PAGE ->
**********

No Servant, Japan's Build-a-Robot Delivers Joy
isabotage3 writes to tell us that a new Japanese build-a-robot product may offer up a bit more participatory joy than models past. Even though it took this novice reporter over eight hours to assemble he still seemed to think that the end result was worth it. With a quick interface that allows everything from basic movement mapping to complex dance and aerial maneuvers, this robot seems to offer the user an experience far removed from the ASIMOs and AIBOs of years past. From the article: "You don't have to be a scientist, or even very smart, to play with Manoi AT01. But there's a catch: A lot of work is required to get it going. The $1,260 machine, which can walk, wave its arms and do other simple moves, comes in a kit that requires assembly — a sprawling, mind-boggling concoction of matchbox-size motors, plastic Lego-like parts, twisted wiring, 200 tiny screws and a 100-page manual."

**********

LISTING ->
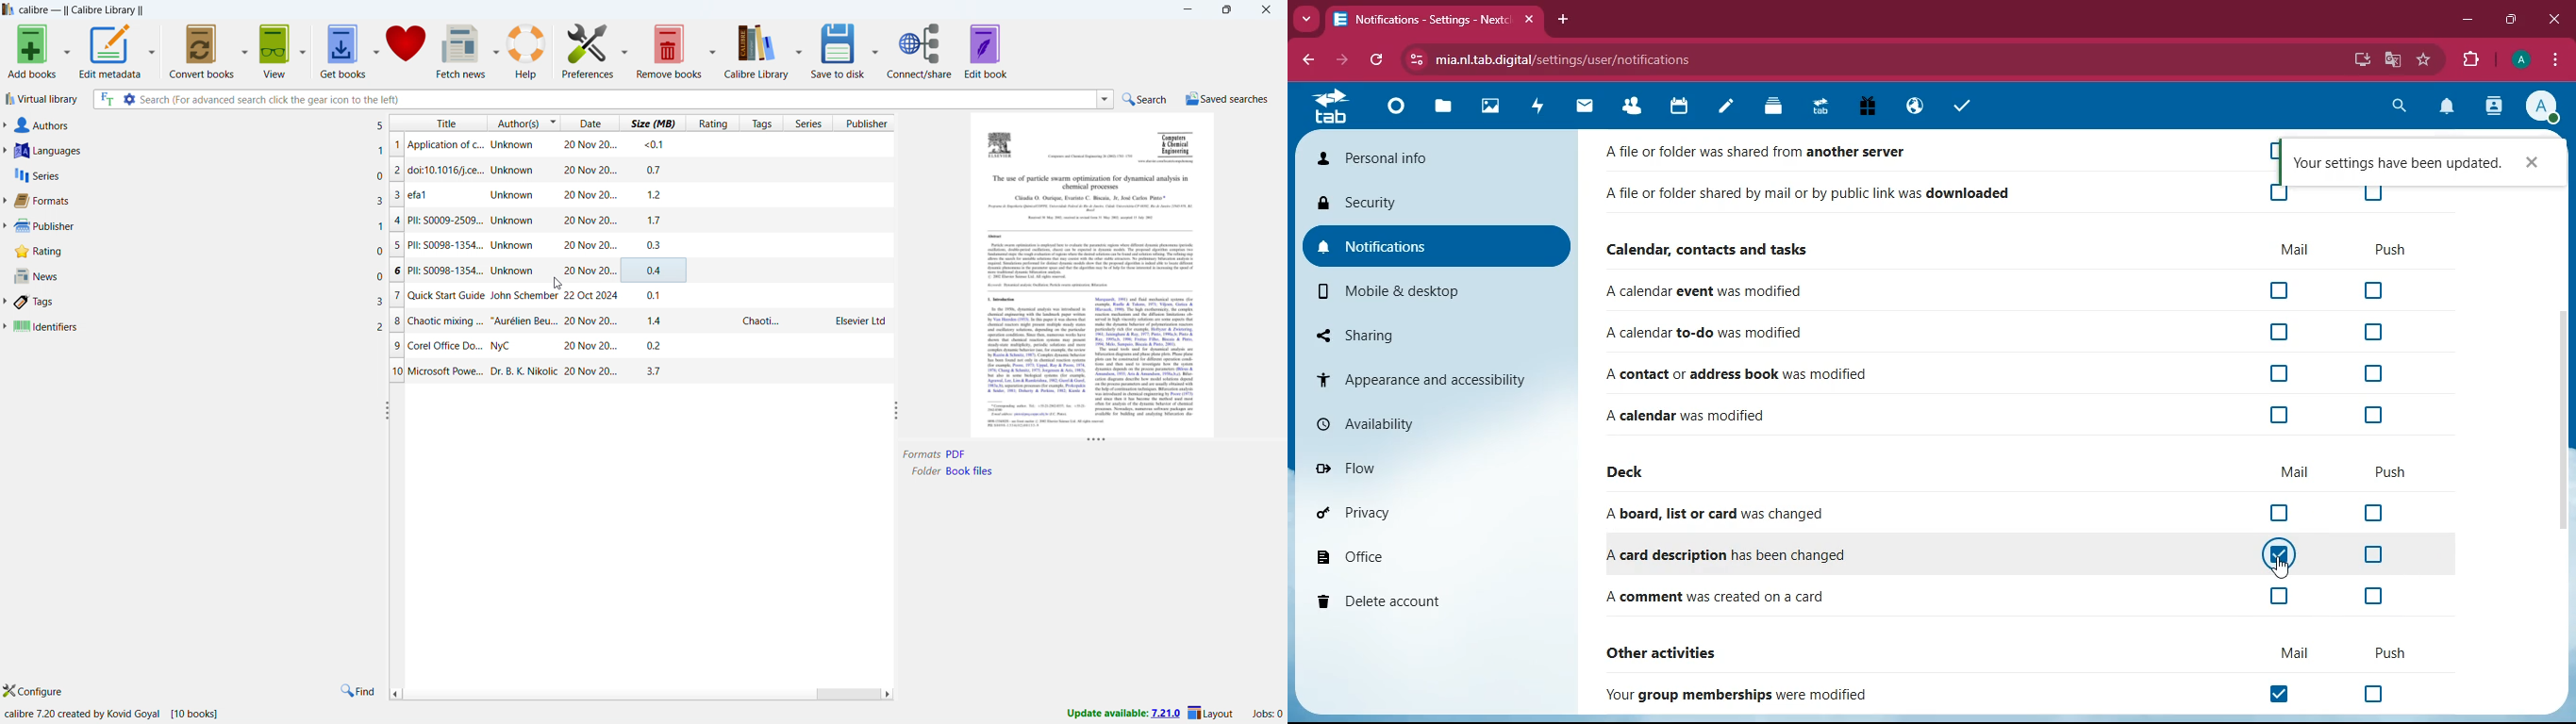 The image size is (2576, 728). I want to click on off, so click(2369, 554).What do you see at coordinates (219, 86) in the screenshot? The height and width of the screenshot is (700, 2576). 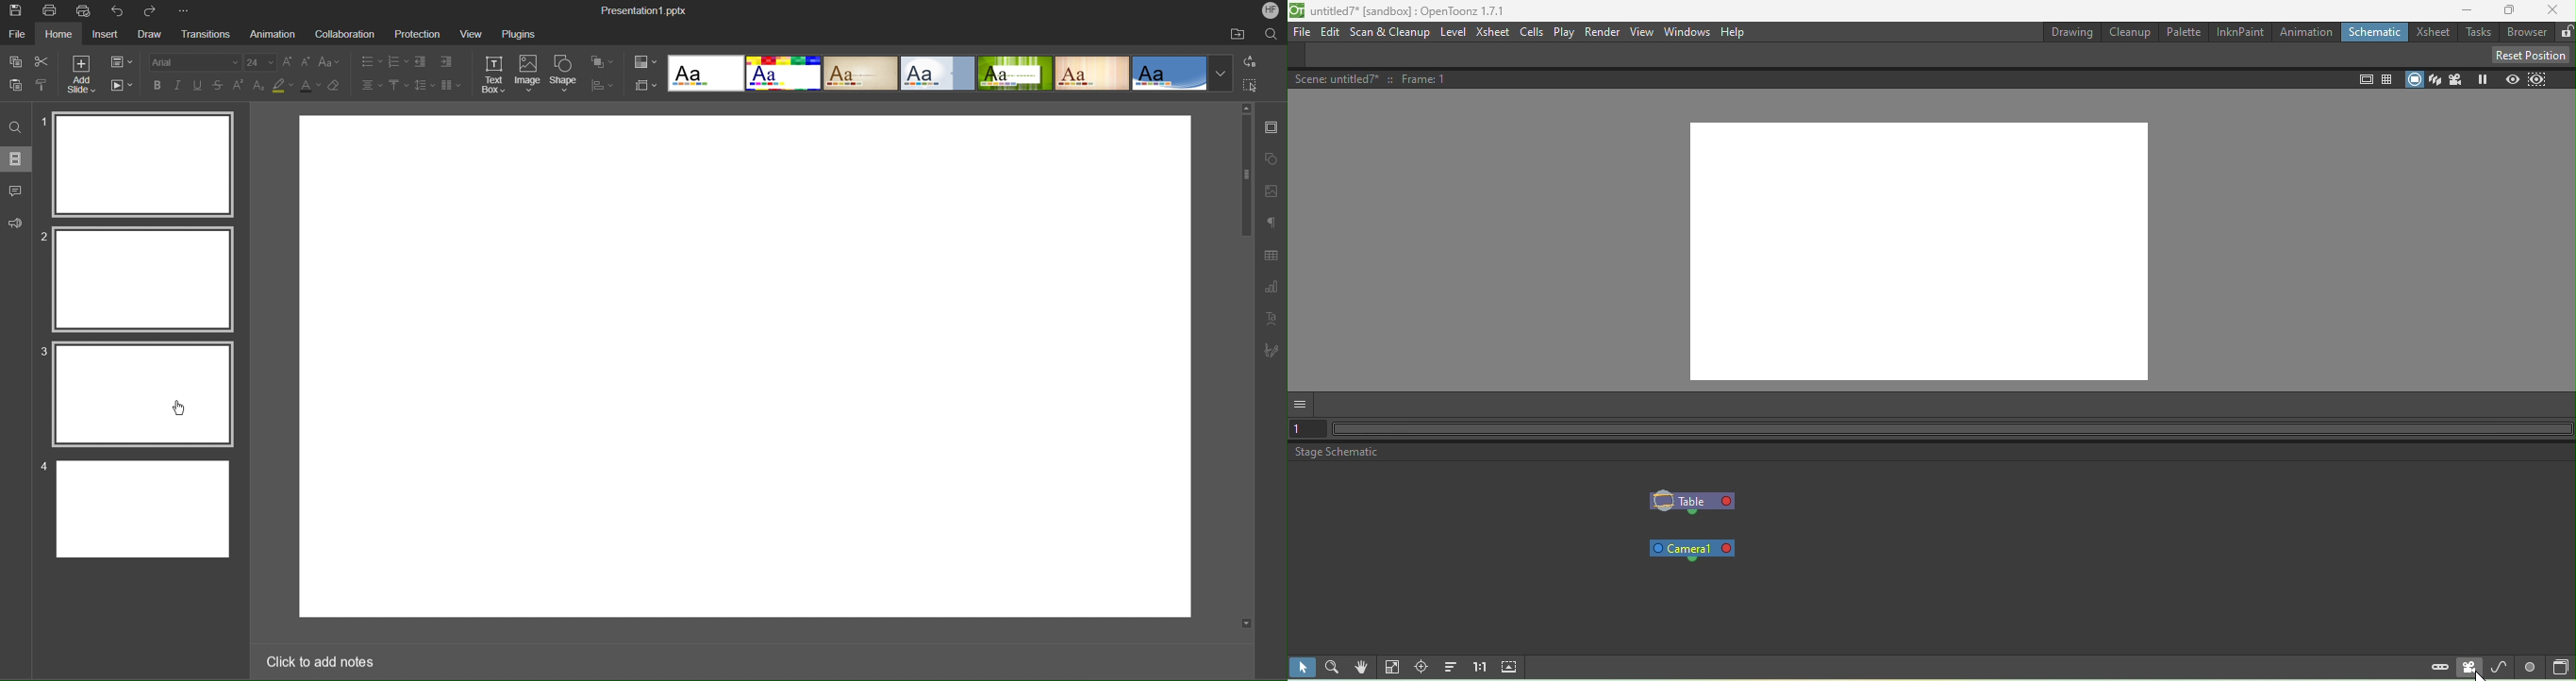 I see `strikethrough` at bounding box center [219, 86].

**********

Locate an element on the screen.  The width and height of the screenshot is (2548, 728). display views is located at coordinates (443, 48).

**********

PROBLEMS ->
**1.** Translate this sentence from the piece on the Japanese build-a-robot kit into Spanish: "You don't have to be a scientist, or even very smart, to play with Manoi AT01."
**2.** Extend the piece on the Japanese build-a-robot kit by writing a few more sentences that pick up right after its final line.

WRITTEN ANSWERS ->
**1.** No hace falta ser científico, ni siquiera muy listo, para jugar con Manoi AT01.

**2.**
...or does that "catch" sound like a damn good reason to buy it?
[command INSERTWITTYQUIP failed: insufficient wit]
OK, so a good after dinner project for any decent engineer here.
What's the big deal? RTFM, put it together, and play.
I can't be the only one who did 10k-piece puzzles as a kid, and those only had a picture.
- Adam L. Beberg - The Cosm Project - http://www.mithral.com/
The article mentions that this is a Manoi robot. A spot of online searching leads me to this MPEG video.
Cheers,
Ian
I thought "Build-a-Robot Delivers Joy" was a euphamism for "custom built sex android."
If you're interested in these things, you should also compare the featureset (hardware AND programmability) of other Japanese robotics kits. Two come to mind: the Kondo KHR-1 / KHR-2 series, and the Robonova series. There are others, but these two seem to have solid support and continual development. The Robonova has a nice feedback system, allowing you to hand-pose the robot and "snapshot" that pose, and then you string together all the poses into various actions. It's almost like you're programming it via stop-motion modeling.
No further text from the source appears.